**How to complete this task:** Leave out the pictures and output exactly the lines below from the one with "[Menu] (736, 80)" down to the one with "videos (1350, 1888)", both of them included.

**Data for this task:**
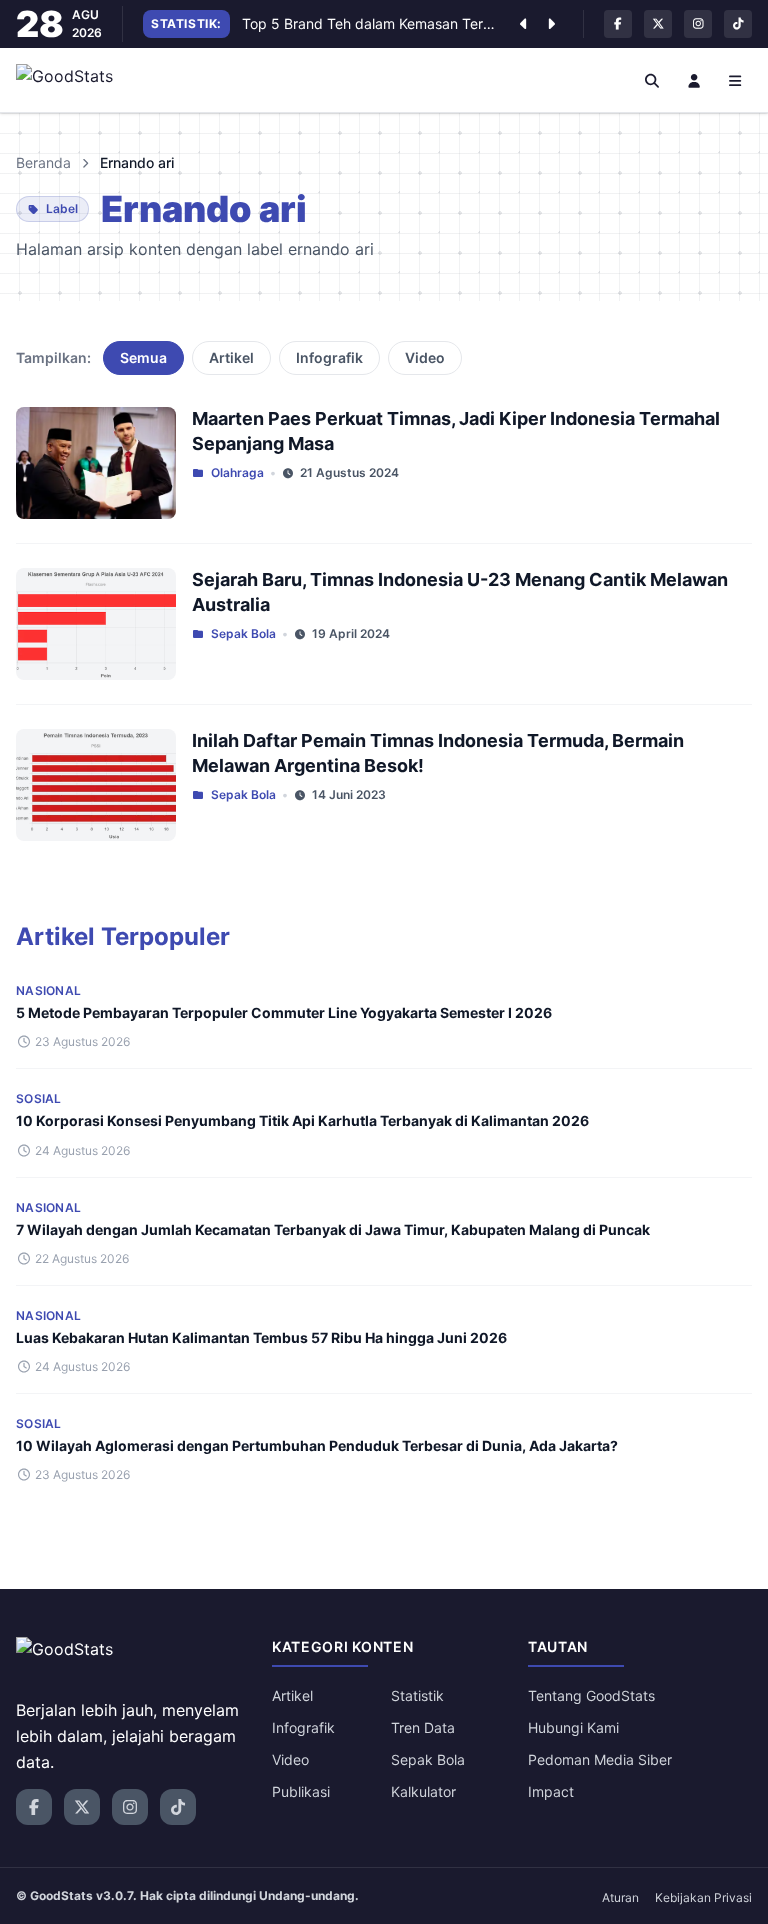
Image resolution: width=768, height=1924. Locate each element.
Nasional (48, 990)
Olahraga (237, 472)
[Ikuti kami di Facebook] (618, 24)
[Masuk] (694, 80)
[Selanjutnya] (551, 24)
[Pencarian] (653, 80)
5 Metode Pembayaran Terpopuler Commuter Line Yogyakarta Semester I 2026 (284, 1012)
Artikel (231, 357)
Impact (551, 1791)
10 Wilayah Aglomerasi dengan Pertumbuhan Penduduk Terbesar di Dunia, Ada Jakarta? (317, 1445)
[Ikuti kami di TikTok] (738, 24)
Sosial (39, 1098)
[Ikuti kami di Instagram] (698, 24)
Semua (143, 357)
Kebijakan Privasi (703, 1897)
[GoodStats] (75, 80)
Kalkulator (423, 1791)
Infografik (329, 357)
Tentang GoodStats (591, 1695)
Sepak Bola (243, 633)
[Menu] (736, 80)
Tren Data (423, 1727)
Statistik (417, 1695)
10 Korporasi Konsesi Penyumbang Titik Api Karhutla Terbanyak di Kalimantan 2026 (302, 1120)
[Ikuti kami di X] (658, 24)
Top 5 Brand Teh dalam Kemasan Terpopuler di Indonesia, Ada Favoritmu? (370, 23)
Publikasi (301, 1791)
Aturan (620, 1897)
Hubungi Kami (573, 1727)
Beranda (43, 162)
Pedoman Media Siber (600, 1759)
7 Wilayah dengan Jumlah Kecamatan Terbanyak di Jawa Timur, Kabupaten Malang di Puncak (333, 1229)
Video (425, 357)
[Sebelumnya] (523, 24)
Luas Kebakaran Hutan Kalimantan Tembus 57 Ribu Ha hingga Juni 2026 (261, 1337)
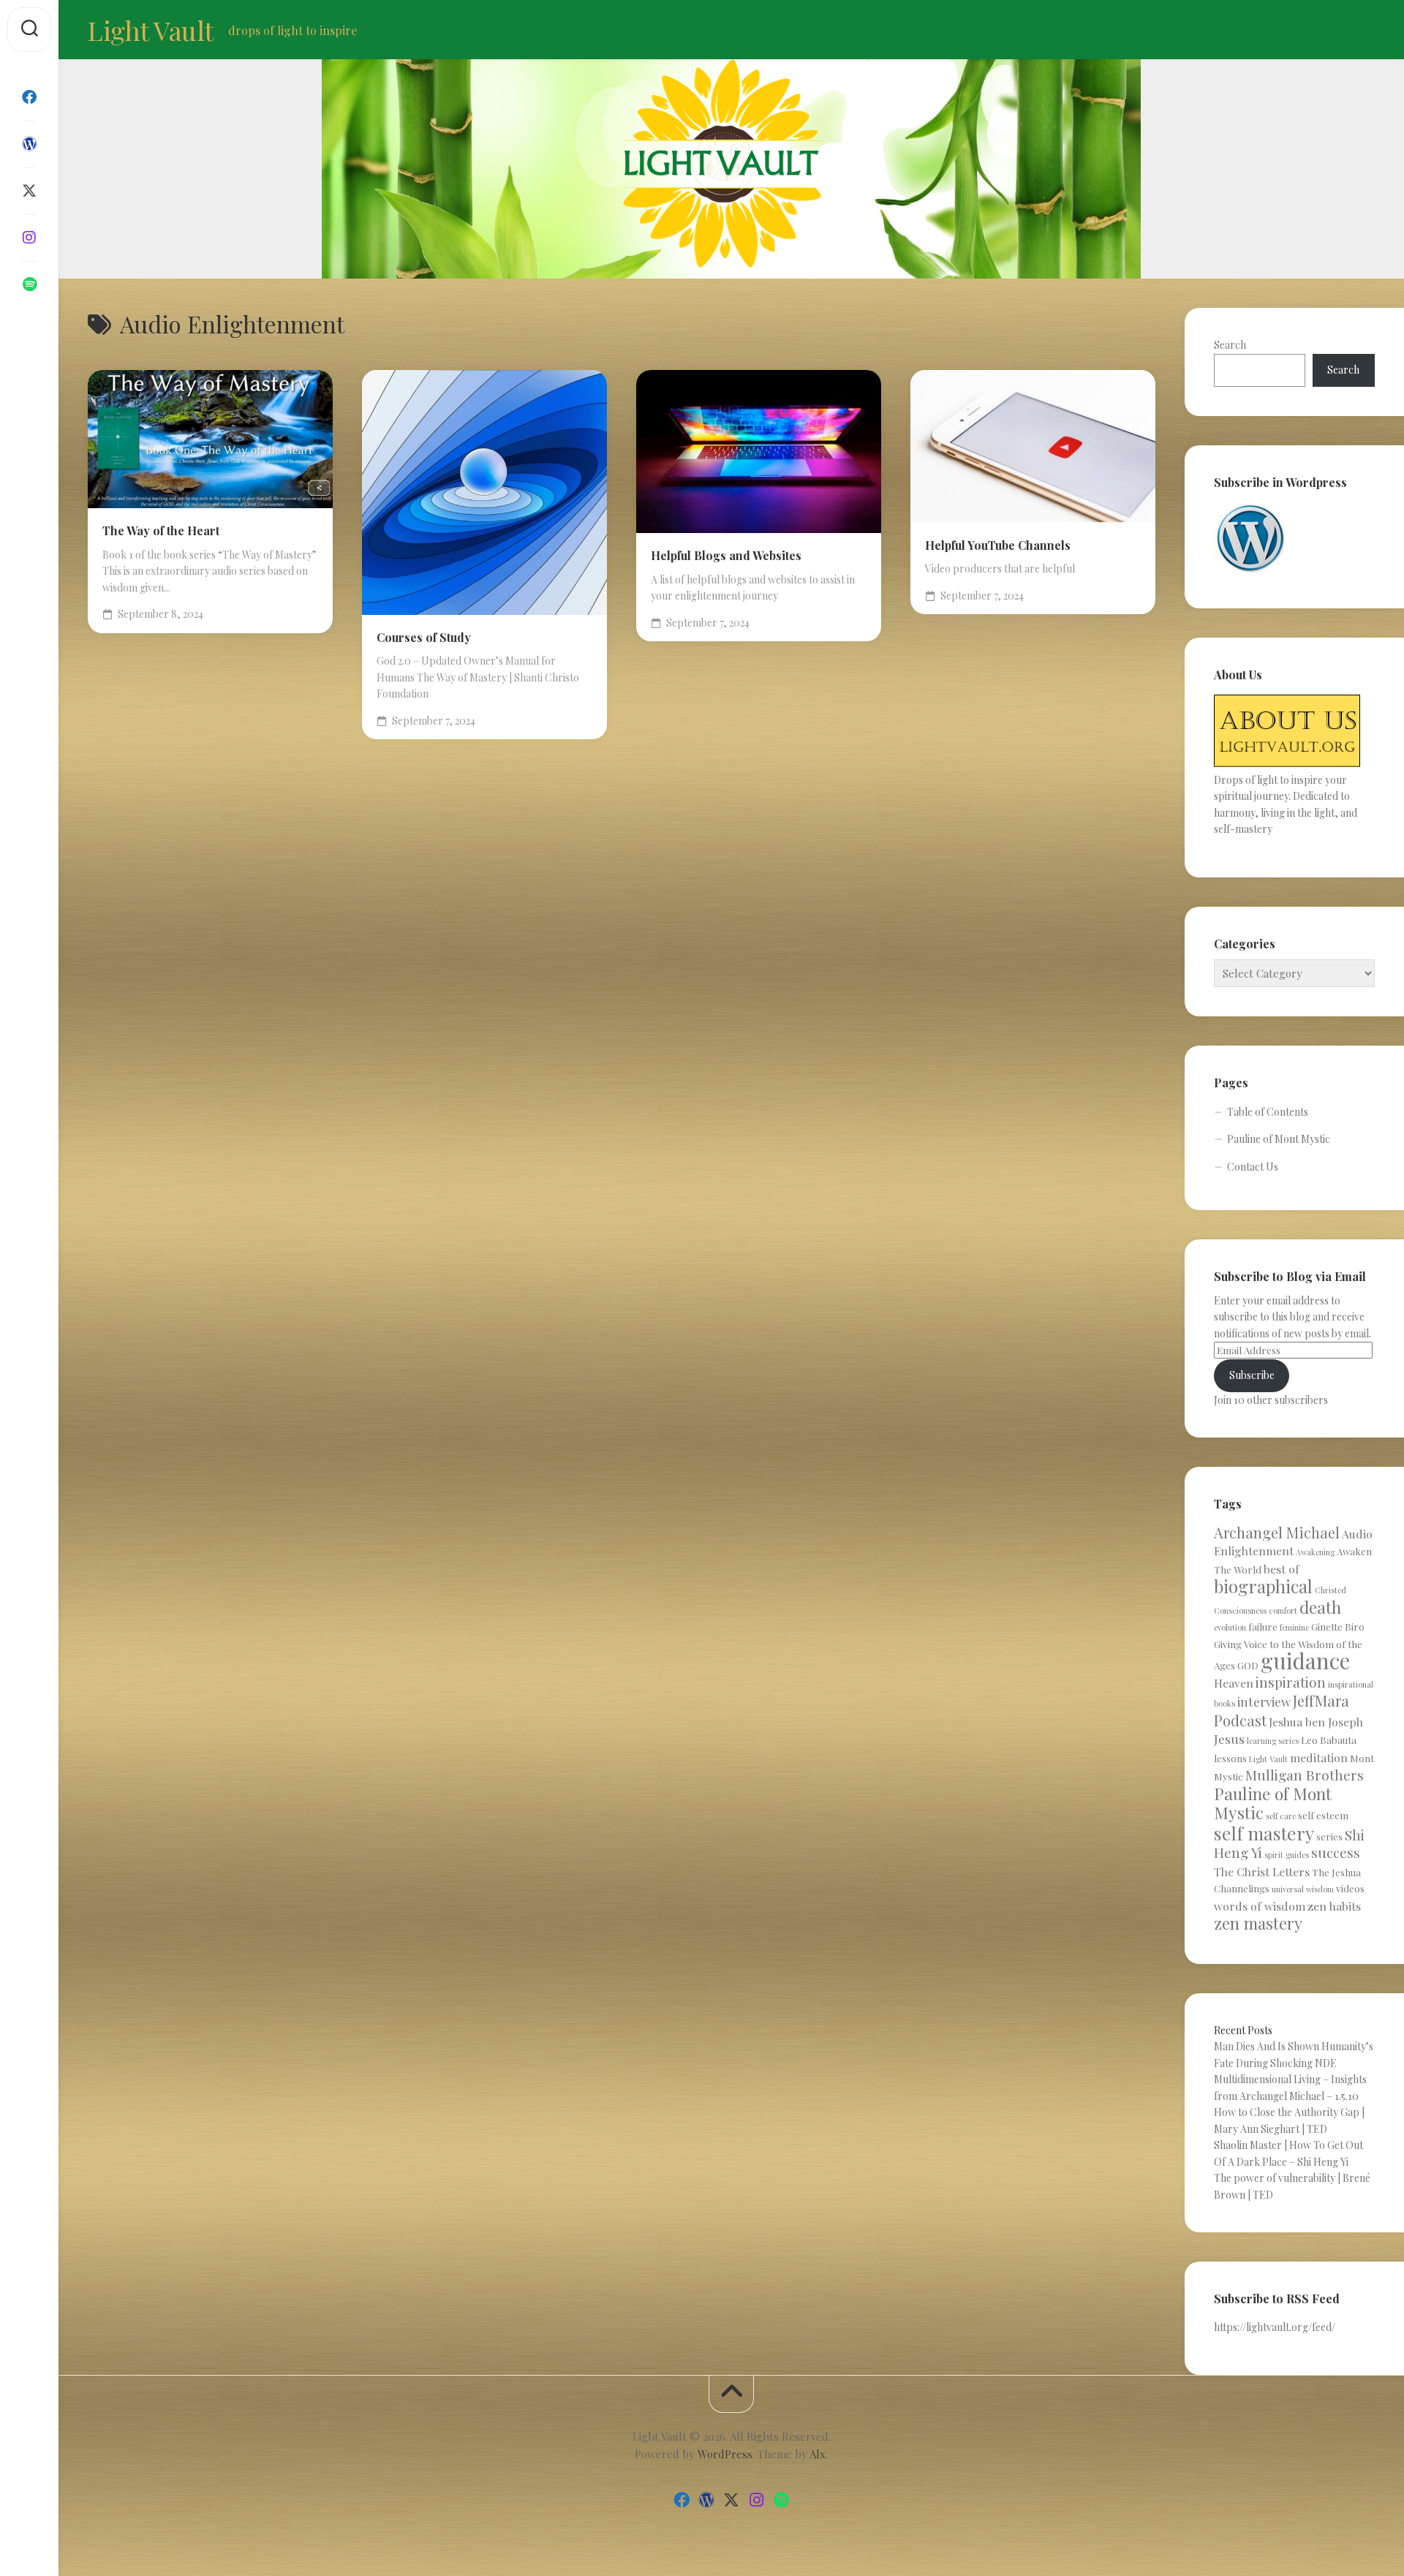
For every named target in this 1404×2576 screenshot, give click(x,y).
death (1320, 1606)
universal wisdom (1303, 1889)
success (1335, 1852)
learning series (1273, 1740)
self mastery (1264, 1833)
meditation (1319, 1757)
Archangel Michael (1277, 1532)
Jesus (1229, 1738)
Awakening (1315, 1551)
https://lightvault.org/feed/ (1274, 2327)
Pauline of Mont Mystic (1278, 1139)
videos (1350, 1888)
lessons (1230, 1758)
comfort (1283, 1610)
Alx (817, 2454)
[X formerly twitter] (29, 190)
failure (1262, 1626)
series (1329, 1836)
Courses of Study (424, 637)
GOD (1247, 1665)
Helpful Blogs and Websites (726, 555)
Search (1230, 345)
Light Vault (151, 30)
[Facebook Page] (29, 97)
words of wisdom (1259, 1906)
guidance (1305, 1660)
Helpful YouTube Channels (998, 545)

**Written response:**
[Menu] (736, 80)
Tren Data (423, 1727)
Statistik (417, 1695)
10 Korporasi Konsesi Penyumbang Titik Api Karhutla Terbanyak di Kalimantan 2026 (302, 1120)
[Ikuti kami di X] (658, 24)
Top 5 Brand Teh dalam Kemasan Terpopuler di Indonesia, Ada Favoritmu? (370, 23)
Publikasi (301, 1791)
Aturan (620, 1897)
Hubungi Kami (573, 1727)
Beranda (43, 162)
Pedoman Media Siber (600, 1759)
7 Wilayah dengan Jumlah Kecamatan Terbanyak di Jawa Timur, Kabupaten Malang di Puncak (333, 1229)
Video (425, 357)
[Sebelumnya] (523, 24)
Luas Kebakaran Hutan Kalimantan Tembus 57 Ribu Ha hingga Juni 2026 (261, 1337)
For every named target in this 1404×2576 screenshot, give click(x,y).
death (1320, 1606)
universal wisdom (1303, 1889)
success (1335, 1852)
learning series (1273, 1740)
self mastery (1264, 1833)
meditation (1319, 1757)
Archangel Michael (1277, 1532)
Jesus (1229, 1738)
Awakening (1315, 1551)
https://lightvault.org/feed/ (1274, 2327)
Pauline of Mont Mystic (1278, 1139)
videos (1350, 1888)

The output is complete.